I’ll tell you guys how I thought about this. And one of the things that I struggled with a little bit is that we’ve moved around a little bit. And so there’ve been times where our relational networks have changed pretty dramatically. So like we were in Seattle when Kelsey was born, we were in Boston when Jackson was born, we were in Kentucky when Sydney was born. I wasn’t quite sure if I established one of those kinds of relationships when they were born, which is usually when this happens, when a godparent is brought into the life of a baby. That relationship would necessarily be the most strategic for that son or daughter when they really need it, which is, I think oftentimes that gets leveraged really well when they become a teenager.

So what we’ve done is, as our kids are getting into stages where a godparent or somebody who is discipling them, mentoring them, investing in them intentionally. When that would begin to become very strategic, we get really intentional about that relationship. So for example, this guy named Brent, we kind of connected Brent with Jackson and Kelsey has had multiple women that have really invested in her, that she’s been very connected to. We just watched these relationships, so we’re constantly introducing our kids to our adult friends. Especially the friends that we’re discipling that are a little bit closer to their age. So we have friends that are in their late twenties, early thirties, 10, 15 years older than my kids. We start to see a relationship develop, then we just inject intentionality into that and say, “Hey, we would love for you to spend time.” Like Brent actually trained Jackson how to drive. And then in the course of that, they had all kinds of spiritual conversations.

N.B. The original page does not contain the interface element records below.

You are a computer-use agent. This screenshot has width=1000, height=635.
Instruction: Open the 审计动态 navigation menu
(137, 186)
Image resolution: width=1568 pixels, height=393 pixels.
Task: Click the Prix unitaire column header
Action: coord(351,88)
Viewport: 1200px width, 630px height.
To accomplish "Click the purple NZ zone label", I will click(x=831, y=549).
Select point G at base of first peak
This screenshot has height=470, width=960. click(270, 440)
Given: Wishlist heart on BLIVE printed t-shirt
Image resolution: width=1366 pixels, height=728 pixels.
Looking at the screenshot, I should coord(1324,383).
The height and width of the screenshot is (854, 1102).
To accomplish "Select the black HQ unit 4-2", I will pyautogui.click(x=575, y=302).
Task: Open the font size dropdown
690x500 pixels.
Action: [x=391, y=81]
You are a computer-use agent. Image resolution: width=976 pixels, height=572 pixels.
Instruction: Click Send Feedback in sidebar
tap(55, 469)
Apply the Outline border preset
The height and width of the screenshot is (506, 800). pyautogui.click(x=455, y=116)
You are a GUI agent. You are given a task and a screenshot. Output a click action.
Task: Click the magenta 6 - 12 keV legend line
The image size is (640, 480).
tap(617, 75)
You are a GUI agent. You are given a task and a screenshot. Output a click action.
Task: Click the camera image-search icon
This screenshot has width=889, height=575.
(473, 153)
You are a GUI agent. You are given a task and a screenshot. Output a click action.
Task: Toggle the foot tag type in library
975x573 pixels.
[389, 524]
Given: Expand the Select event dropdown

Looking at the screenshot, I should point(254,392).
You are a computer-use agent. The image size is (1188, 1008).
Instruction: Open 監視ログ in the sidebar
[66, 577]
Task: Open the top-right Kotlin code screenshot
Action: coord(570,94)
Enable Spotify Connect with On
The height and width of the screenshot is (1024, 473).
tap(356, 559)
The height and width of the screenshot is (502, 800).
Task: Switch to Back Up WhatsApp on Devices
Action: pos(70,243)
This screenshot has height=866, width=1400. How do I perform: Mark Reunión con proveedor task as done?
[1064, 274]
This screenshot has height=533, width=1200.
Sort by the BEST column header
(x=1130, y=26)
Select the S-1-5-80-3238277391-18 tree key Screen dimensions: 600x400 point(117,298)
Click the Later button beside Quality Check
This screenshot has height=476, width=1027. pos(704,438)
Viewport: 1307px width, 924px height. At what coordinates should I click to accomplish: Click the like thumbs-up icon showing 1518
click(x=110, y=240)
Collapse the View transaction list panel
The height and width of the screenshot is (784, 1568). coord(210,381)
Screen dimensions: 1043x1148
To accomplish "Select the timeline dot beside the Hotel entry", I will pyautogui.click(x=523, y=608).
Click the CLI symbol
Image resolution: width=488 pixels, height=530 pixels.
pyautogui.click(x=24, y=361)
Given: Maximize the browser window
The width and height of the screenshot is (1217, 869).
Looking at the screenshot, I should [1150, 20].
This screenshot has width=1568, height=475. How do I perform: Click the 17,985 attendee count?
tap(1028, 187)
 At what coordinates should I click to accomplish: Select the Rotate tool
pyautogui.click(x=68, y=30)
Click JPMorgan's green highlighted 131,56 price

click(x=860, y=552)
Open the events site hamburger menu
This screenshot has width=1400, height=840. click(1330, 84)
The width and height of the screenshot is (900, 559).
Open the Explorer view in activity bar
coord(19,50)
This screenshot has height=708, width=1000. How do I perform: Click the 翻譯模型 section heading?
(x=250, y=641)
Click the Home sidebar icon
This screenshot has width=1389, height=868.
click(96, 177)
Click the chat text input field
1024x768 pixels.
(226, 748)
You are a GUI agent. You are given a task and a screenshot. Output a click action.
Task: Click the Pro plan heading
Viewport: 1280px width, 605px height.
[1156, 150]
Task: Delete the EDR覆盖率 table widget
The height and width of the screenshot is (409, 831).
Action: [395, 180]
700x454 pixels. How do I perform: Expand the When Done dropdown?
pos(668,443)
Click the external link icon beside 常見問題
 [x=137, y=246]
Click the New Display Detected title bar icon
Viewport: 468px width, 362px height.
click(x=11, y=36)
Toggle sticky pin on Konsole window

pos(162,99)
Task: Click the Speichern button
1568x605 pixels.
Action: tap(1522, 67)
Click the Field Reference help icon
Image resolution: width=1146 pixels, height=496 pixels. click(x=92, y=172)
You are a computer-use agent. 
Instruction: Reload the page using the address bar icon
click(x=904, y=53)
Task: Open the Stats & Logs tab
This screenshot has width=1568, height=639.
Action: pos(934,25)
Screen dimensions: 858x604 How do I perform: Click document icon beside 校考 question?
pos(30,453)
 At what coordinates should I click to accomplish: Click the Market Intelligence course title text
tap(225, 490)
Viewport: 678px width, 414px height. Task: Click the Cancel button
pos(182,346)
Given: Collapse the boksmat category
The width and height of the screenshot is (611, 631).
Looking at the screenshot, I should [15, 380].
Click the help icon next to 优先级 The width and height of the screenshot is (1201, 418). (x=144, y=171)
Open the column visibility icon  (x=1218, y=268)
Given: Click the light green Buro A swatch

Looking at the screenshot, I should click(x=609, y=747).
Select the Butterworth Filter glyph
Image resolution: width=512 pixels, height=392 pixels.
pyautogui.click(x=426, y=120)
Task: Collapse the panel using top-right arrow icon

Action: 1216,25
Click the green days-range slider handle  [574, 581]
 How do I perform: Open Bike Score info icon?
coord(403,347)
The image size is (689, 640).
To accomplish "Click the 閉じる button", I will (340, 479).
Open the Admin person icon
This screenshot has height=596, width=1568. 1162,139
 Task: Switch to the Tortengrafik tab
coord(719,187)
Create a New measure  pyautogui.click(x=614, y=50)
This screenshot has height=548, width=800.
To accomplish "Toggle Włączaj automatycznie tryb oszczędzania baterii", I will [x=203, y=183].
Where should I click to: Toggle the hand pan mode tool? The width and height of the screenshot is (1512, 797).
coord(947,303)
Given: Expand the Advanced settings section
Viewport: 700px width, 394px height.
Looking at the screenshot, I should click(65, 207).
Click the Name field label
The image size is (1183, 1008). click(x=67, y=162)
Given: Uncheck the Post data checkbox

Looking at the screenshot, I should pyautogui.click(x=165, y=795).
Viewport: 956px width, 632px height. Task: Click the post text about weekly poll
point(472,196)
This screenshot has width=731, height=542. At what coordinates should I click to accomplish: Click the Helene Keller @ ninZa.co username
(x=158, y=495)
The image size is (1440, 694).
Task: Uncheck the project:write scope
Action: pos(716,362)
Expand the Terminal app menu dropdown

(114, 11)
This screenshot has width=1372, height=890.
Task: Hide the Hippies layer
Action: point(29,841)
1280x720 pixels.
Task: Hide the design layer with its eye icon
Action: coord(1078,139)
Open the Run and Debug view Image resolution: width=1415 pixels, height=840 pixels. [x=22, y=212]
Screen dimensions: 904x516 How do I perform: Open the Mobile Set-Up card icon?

And there’s been many relationships like that, that all of our kids have had. But I think that that’s the principle behind god parenting. I think in a day and age where everyone grew up in the same village, maybe that idea that I could pick a relationship at birth that my children will really enjoy for the next 10, 15, 20 years of their life. I love that idea, but if you have a fairly transient kind of relational network, at least in the early stages of when your kids are young, that could not be super realistic. You could salvage that like my friends did and basically protect and nurture that relationship no matter where you live. That’s awesome. But those are kind of the two options I’ve seen where this idea is really has paid big dividends, finding ways for your friends to invest in your kids. But yeah, Jeff any thoughts about that idea?

No, I would just echo and kind of synthesize the big overarching concept, which is like totally a cool idea, super fun idea, can be super intentional and like spiritual and like basically pseudo mentorship. But not like a necessary biblical idea, if that makes sense. And so I think like, yeah, I totally know some people who like, we don’t have any godparents and like that. I know some people who, like you said, are just full on like the mentorship level. Then you got to take into account the transient nature of where you live, how you live. So, yeah, I think it’s totally cool, fun idea.

So just make sure you’re interpreting from that, it’s just like, “Should we do this? Do we think it’s a good idea for our family culture?” Not necessarily like, “Do I have to, or do I not have to?” If that makes sense.